[Start Entries provided]
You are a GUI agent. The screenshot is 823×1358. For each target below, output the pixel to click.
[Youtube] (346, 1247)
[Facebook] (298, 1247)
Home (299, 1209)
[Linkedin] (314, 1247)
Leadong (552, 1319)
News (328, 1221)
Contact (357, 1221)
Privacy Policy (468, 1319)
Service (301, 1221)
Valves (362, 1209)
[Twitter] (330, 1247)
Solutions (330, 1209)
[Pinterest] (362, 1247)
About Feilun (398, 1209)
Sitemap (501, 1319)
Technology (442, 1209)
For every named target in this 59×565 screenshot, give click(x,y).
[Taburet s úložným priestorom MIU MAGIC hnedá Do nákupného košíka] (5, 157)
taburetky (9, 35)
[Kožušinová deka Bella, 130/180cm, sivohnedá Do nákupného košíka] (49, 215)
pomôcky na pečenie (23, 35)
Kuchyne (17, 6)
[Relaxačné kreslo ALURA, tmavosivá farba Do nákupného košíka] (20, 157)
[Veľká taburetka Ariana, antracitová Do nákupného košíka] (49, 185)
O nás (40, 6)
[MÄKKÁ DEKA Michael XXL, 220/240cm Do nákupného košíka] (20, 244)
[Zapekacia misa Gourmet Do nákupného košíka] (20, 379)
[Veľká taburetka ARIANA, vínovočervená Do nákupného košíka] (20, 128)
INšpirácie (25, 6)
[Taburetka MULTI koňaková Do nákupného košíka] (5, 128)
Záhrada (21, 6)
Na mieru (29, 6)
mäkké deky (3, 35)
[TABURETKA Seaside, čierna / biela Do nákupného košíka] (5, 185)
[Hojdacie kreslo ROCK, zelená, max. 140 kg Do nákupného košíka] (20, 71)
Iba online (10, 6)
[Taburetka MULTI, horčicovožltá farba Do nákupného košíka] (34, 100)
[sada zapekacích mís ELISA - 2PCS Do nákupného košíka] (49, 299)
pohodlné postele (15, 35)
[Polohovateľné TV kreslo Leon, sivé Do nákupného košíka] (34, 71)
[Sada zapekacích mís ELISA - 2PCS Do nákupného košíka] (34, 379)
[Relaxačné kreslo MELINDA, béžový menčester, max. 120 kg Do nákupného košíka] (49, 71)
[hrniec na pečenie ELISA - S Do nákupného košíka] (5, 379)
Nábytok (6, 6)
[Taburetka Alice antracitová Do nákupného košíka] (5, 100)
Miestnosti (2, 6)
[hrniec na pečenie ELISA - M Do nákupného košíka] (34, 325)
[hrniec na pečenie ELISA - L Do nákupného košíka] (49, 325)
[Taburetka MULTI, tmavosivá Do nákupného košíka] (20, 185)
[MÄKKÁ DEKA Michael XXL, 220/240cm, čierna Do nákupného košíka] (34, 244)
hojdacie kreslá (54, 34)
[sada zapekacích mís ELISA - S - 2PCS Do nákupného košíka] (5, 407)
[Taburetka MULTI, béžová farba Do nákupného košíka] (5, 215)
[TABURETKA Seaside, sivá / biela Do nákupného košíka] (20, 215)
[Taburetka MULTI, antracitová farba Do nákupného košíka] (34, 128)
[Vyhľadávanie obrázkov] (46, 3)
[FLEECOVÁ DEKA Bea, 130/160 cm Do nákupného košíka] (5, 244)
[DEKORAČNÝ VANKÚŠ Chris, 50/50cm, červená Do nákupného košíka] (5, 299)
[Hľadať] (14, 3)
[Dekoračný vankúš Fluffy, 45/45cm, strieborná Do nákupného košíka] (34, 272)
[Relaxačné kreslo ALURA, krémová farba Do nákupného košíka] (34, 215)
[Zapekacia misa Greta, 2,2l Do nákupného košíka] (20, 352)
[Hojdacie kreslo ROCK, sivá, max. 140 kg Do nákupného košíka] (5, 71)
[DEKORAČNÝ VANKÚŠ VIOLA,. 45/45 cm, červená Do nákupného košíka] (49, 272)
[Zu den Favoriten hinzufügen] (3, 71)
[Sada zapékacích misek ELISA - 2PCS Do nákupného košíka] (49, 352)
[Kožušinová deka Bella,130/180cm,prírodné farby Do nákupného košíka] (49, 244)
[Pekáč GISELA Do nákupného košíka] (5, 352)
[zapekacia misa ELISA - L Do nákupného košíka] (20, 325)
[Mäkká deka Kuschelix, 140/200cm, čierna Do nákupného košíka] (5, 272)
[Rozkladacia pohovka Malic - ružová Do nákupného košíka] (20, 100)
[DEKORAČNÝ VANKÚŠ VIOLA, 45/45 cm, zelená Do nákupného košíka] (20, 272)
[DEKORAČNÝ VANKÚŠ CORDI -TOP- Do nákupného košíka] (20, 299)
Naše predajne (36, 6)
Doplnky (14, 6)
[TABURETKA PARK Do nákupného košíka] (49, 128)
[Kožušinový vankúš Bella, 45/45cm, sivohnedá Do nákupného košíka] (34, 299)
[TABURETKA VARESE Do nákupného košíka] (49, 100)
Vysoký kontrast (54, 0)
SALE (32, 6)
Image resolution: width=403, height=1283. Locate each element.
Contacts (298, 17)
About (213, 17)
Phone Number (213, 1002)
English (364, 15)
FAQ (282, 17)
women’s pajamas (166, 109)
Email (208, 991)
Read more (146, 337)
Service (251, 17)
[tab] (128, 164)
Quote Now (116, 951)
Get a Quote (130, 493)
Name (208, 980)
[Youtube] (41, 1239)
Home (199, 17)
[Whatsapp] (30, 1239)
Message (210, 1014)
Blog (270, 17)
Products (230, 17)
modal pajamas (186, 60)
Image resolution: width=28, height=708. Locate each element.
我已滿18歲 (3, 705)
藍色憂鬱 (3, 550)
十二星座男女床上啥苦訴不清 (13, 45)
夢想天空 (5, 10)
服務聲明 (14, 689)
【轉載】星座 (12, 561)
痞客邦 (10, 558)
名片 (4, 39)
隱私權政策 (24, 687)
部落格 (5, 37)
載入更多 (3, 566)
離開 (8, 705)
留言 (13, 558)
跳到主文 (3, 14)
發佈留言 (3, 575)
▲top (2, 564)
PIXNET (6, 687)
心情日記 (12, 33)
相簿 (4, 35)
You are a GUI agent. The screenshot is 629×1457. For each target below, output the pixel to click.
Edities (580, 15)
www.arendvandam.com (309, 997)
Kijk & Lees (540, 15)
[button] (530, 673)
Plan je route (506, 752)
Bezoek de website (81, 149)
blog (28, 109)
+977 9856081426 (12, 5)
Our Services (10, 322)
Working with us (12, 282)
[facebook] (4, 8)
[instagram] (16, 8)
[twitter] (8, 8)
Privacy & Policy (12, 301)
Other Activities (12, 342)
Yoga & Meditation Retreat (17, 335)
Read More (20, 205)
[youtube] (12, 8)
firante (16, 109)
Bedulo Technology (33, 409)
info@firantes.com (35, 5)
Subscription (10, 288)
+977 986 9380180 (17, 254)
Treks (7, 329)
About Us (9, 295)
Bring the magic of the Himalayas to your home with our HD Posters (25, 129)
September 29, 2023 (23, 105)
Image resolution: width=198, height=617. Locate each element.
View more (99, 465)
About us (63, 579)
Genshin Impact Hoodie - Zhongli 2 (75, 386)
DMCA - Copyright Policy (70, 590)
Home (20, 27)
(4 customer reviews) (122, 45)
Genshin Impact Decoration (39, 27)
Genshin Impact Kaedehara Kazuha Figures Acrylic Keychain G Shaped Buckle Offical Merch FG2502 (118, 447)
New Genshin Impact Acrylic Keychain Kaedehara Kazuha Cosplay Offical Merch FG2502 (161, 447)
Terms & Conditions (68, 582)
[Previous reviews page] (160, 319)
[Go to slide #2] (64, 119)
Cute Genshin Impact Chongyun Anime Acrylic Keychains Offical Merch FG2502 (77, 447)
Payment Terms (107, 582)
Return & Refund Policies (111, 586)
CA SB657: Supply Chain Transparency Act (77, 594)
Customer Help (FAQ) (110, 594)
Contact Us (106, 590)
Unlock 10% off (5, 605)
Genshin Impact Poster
[End Entries provided]
Rename "Genshin Impact" to "Honkai Impact" in the data starting at the line that contains "痞客邦 (10, 558)" and ending at the end of the data, and give those lines again with everything else unchanged.

痞客邦 (10, 558)
名片 (4, 39)
隱私權政策 (24, 687)
部落格 (5, 37)
載入更多 (3, 566)
離開 (8, 705)
留言 (13, 558)
跳到主文 (3, 14)
發佈留言 (3, 575)
▲top (2, 564)
PIXNET (6, 687)
心情日記 (12, 33)
相簿 (4, 35)
You are a GUI agent. The screenshot is 629×1457. For each target below, output the pixel to click.
Edities (580, 15)
www.arendvandam.com (309, 997)
Kijk & Lees (540, 15)
[button] (530, 673)
Plan je route (506, 752)
Bezoek de website (81, 149)
blog (28, 109)
+977 9856081426 (12, 5)
Our Services (10, 322)
Working with us (12, 282)
[facebook] (4, 8)
[instagram] (16, 8)
[twitter] (8, 8)
Privacy & Policy (12, 301)
Other Activities (12, 342)
Yoga & Meditation Retreat (17, 335)
Read More (20, 205)
[youtube] (12, 8)
firante (16, 109)
Bedulo Technology (33, 409)
info@firantes.com (35, 5)
Subscription (10, 288)
+977 986 9380180 (17, 254)
Treks (7, 329)
About Us (9, 295)
Bring the magic of the Himalayas to your home with our HD Posters (25, 129)
September 29, 2023 (23, 105)
Image resolution: width=198, height=617. Locate each element.
View more (99, 465)
About us (63, 579)
Honkai Impact Hoodie - Zhongli 2 (75, 386)
DMCA - Copyright Policy (70, 590)
Home (20, 27)
(4 customer reviews) (122, 45)
Honkai Impact Decoration (39, 27)
Honkai Impact Kaedehara Kazuha Figures Acrylic Keychain G Shaped Buckle Offical Merch FG2502 (118, 447)
New Honkai Impact Acrylic Keychain Kaedehara Kazuha Cosplay Offical Merch FG2502 (161, 447)
Terms & Conditions (68, 582)
[Previous reviews page] (160, 319)
[Go to slide #2] (64, 119)
Cute Honkai Impact Chongyun Anime Acrylic Keychains Offical Merch FG2502 (77, 447)
Payment Terms (107, 582)
Return & Refund Policies (111, 586)
CA SB657: Supply Chain Transparency Act (77, 594)
Customer Help (FAQ) (110, 594)
Contact Us (106, 590)
Unlock 10% off (5, 605)
Honkai Impact Poster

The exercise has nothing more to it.